Dari kesimpulan di atas penjelasan menarik telah disampaikan, antara


lain :

a. Hubungan politik – kinerja tampaknya dimoderatkan oleh pemahaman


individu tentang “bagaimana” dan “mengapa” politik organisasi itu.

b. Ketika politik dipandang sebagai ancaman dan senantiasa direspon secara


defensif, akhirnya yang muncul adalah hasil yang negatif.

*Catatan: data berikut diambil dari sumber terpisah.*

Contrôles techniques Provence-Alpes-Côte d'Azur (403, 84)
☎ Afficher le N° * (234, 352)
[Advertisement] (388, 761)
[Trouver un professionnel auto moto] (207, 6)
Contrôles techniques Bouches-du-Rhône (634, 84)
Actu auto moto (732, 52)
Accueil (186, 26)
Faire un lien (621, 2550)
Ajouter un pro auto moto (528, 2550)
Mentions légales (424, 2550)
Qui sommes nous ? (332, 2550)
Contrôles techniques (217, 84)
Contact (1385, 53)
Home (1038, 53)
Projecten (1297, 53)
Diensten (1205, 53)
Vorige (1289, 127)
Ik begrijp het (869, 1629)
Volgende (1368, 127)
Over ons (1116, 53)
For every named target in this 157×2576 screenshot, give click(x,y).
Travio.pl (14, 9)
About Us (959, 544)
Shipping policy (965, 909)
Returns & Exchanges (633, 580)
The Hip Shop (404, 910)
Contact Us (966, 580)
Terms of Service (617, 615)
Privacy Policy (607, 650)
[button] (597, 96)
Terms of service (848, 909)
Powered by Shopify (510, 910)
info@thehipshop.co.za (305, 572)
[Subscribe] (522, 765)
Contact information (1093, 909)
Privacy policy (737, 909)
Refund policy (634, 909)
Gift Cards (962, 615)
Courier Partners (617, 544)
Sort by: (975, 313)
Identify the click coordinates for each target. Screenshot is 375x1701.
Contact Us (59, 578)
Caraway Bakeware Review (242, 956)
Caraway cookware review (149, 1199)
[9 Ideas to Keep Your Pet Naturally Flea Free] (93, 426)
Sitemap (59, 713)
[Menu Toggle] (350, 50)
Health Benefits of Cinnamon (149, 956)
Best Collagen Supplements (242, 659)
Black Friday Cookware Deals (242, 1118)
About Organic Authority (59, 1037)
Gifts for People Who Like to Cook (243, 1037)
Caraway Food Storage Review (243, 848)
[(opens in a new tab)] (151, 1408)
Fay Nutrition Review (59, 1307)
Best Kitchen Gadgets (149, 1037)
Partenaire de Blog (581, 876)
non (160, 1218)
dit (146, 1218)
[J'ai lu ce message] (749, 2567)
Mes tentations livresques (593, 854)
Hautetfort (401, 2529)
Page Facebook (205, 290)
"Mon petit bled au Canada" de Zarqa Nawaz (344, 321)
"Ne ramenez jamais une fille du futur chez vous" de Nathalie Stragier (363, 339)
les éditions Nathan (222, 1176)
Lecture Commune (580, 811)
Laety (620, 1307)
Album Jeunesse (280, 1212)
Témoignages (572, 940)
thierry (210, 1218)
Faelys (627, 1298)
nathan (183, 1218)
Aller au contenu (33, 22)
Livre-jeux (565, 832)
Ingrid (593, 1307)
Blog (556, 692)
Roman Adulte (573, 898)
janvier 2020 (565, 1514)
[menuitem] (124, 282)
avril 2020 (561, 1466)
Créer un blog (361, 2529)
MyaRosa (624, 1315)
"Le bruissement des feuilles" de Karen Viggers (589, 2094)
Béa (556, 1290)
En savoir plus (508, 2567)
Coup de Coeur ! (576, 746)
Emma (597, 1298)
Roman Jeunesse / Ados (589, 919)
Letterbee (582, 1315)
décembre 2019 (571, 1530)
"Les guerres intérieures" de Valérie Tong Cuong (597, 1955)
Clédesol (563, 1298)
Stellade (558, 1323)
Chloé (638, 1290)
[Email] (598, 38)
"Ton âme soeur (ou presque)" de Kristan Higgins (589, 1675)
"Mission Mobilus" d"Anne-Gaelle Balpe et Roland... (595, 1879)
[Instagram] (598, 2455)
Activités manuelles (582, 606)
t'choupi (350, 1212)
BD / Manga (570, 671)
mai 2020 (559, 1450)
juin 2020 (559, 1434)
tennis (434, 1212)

Manakala memandang politik sebagai ancaman alih-alih sebagai peluang,


orang tak jarang akan meresponnya dengan perilaku defensif (defensive
behavior) - perilaku reaktif dan protektif untuk menghindari aksi, disalahkan,
atau perubahan.

3. Manajemen Kesan

Kita tahu bahwa orang senantiasa berkepentingan dengan bagaimana orang


lain memandang dan menilai mereka. Dipandang positif oleh orang lain akan
bermanfaat bagi orang-orang di dalam organisasi. Dalam konteks politik,
kesan yang bagus mungkin bisa membantu memengaruhi distribusi
keuntungan untuk kepentingan mereka sendiri. Proses yang digunakan
individu untuk mengendalikan kesan yang dibentuk orang lain terhadap diri
mereka disebut Pengelolaan atau Manajemen Kesan (impression
management). Kebanyakan studi penelitian dilakukan menguji keefektifan
teknik-teknik Manajamen Kesan yaitu :

a. Kesuksesan wawancara
Ketika para peneliti mempertimbangkan kualifikasi para pelamar,
mereka menyimpulkan bahwa teknik-teknik Manajemen Kesan itu
sendirilah yang mempengaruhi para pewawancara. Para peneliti telah
membandingkan para pelamar yang menggunakan teknik-teknik
Manajemen Kesan yang terfokus pada promosi pencapaian seseorang
(promosi diri) dengan para pelamar yang menggunakan teknik-teknik yang
terfokus untuk menyenangkan pewawancara dan menemukan wilayah
kesepakatan (menjilat). Menjilat juga berjalan dengan baik dalam
wawancara, yang berarti bahwa para pelamar yang menyenangkan
pewawancara, setuju dengan pendekatan-pendekatannya, dan menekankan
hal-hal yang bersesuaian ternnyata lebih baik daripada mereka yang tidak.

b. Evaluasi kinerja

Dalam hal ini peringkat kinerja, gambarannya sangat berbeda. Menjilat


dikaitkan secara positif dengan peringkat kinerja, yang berarti bahwa
mereka yang menjlat para penyelia mendapatkan evaluasi kinerja yang
lebih tinggi. Menjilat selalu berhasil karena setiap setiap orang senang
diperlakukan dengan baik.

4. Etika Berperilaku secara Politis

Menyimpulkan pembahasan mengenai politik dengan memberikan


beberapa panduan etis untuk berperilaku positif, meskipun tidak ada cara pasti
untuk membedakan antara politik Etis dan tidak Etis. Terkadang secara tidak
sadar kita terlibat dalam perilaku politik karena alasan kebil yang baik.
Kebohongan yang terang-terangan bisa menjadi contoh yang ekstrem dari
pengaturan kesan, tetapi banyak di antara kita telah mendistorsi informasi
menjadi sebuah kesan yang menyenangkan.

Pertanyaan terakhir yang perlu dijawab adalah apakah kegiatan politik


selaras dengan standard kesetaraan dan keadilan. Terkadang sulit untuk
menimbang biaya dan manfaat dari sebuah tindakan politik, tetapi keetisannya
jelas. Adanya pandangan like and dislike terhadap penilaian hasil kinerja.
Ketika dihadapkan pada dilemma etika menyangkut politik organisasi, cobalah
pertimbangkan isu-isu yang pernah ada sebelumya (apakah bermain politik
sepadan resikonya dan akankah membahayakan orang lain dalam prosesnya).